According to the indictment, in January 2011, Gilbertson and his partner caused Dakota Plains to issue a $1.9 million cash dividend to shareholders, from which Gilbertson and his ex-wife received nearly $450,000 in dividend payments. That same month, Gilbertson and his partner caused Dakota Plains to issue $3.5 million in promissory notes, from which Gilbertson purchased a $1 million promissory note and another $100,000 promissory note in the name of Total Depth Foundation, Gilbertson’s nonprofit corporation. In April 2011, Gilbertson and his partner caused Dakota Plains to issue $5.5 million in promissory notes, in which Gilbertson instructed the company to include an “additional payment” provision stating that the noteholders would receive bonus payments based on the price of Dakota Plains’ stock at the time of an initial public offering. From the $5.5 million notes, Gilbertson purchased a $2 million promissory note and another $250,000 promissory note on behalf of Total Depth Foundation.
According to the indictment, in November 2011, at Gilbertson’s direction, Dakota Plains combined all the notes into a series of consolidated promissory notes. Gilbertson allegedly directed Dakota Plains to alter the “additional payment” provision from the $5.5 million notes to apply to the new total value of the consolidated notes; and apply not only in the event of an IPO but also if Dakota Plains became public via a reverse merger. Specifically, the “additional payment” provision provided that if Dakota Plains’ average stock price exceeded $2.50 per share during the first 20 days of public trading, the noteholders would receive bonus payments, which would increase relative to the average stock price.
According to the indictment, in late 2011 and early 2012, Gilbertson arranged for Dakota Plains to become a publicly traded company by entering into a “reverse merger” agreement with MCT Holding Corporation, a public shell company that owned a single defunct tanning salon in Salt Lake City, UT. Gilbertson allegedly directed Hoskins, who was a player and manager for Gilbertson’s polo team, to purchase 50,000 freely trading shares of MCT stock and open a trading account with a broker in Salt Lake City, which would allow him to sell the MCT stock.

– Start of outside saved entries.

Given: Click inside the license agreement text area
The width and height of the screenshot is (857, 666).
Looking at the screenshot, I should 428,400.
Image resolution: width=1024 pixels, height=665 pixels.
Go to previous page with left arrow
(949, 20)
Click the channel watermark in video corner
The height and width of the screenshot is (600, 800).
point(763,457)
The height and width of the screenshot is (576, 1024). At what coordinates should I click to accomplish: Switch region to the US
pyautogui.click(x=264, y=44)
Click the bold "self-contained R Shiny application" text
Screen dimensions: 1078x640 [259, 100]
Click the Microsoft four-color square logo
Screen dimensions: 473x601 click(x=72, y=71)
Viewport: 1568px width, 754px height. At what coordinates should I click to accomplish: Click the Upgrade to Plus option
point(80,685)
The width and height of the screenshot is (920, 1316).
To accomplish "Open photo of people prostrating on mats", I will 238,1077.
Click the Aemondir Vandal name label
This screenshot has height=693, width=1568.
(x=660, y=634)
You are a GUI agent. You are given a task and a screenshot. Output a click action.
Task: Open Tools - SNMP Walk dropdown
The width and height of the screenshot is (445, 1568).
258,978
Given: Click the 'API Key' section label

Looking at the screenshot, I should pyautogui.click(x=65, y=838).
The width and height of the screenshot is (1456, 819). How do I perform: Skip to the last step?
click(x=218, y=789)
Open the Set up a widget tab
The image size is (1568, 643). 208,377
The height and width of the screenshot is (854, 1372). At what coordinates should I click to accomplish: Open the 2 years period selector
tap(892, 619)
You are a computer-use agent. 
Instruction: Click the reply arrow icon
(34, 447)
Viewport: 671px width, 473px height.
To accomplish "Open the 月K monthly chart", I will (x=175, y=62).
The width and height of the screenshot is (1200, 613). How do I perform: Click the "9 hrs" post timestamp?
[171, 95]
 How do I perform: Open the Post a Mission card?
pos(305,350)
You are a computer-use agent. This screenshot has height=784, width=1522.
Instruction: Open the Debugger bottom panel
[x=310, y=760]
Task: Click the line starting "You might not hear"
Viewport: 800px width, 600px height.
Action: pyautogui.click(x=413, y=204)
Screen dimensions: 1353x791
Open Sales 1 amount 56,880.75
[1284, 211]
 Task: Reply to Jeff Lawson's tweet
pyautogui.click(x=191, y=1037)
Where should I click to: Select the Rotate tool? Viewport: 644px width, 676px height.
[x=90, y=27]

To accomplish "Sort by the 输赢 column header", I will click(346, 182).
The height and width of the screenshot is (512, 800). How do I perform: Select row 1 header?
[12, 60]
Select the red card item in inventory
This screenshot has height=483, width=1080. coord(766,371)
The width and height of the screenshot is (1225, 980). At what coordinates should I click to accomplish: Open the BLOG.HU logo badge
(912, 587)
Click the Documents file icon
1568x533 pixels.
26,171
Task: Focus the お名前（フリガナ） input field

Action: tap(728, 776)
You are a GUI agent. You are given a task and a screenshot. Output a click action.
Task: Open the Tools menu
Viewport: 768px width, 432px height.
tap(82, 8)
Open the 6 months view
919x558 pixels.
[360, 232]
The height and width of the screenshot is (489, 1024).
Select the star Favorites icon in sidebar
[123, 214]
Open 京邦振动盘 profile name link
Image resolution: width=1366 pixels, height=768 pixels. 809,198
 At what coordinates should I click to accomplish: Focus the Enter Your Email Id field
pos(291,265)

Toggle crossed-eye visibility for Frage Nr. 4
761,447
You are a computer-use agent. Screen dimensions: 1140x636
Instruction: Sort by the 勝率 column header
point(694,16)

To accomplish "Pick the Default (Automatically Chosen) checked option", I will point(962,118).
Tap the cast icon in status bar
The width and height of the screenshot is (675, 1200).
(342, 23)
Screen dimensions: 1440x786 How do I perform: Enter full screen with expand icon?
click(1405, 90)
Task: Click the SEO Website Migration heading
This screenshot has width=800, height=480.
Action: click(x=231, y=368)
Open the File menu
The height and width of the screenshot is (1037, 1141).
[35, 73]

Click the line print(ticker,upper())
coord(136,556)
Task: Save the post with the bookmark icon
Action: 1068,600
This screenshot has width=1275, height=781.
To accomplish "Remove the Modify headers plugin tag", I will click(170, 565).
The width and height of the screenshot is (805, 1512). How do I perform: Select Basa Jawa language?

Hoskins, who allegedly had no prior investing experience or assets and a significant amount of debt, received $30,000 from Gilbertson to purchase the stock. March 23, 2012, following the merger of Dakota Plains with MCT, Dakota Plains Holdings became a publicly traded company.
According to the indictment, on the first day of public trading, Hoskins offered to sell his newly acquired shares for an inflated price of approximately $12 per share at Gilbertson’s direction, and continued to do so throughout the first 20 days of trading following the reverse merger. During this same time period, Shermeta, who allegedly had a series of bogus consulting agreements with Gilbertson, began purchasing shares of Dakota Plains stock on behalf of both himself and his clients at inflated prices without their knowledge. Throughout the 20-day period following the reverse merger, Gilbertson, with the help of Shermeta and Hoskins, reportedly manipulated the price of Dakota Plains stock to increase the average trading price to $11.30 per share which, as stated in the “additional payment” provision in the consolidated notes, triggered a bonus payment of approximately $32,851,800 to Gilbertson and the other noteholders. Gilbertson, who controlled 40 percent of the consolidated notes, was entitled to more than $12 million in bonus payments.
This case is the result of an investigation conducted by the FBI, Criminal Investigation Division of the IRS, and the United States Postal Inspection Service.
This case is being prosecuted by Assistant United States Attorneys Joseph H. Thompson and Kimberly A. Svendsen.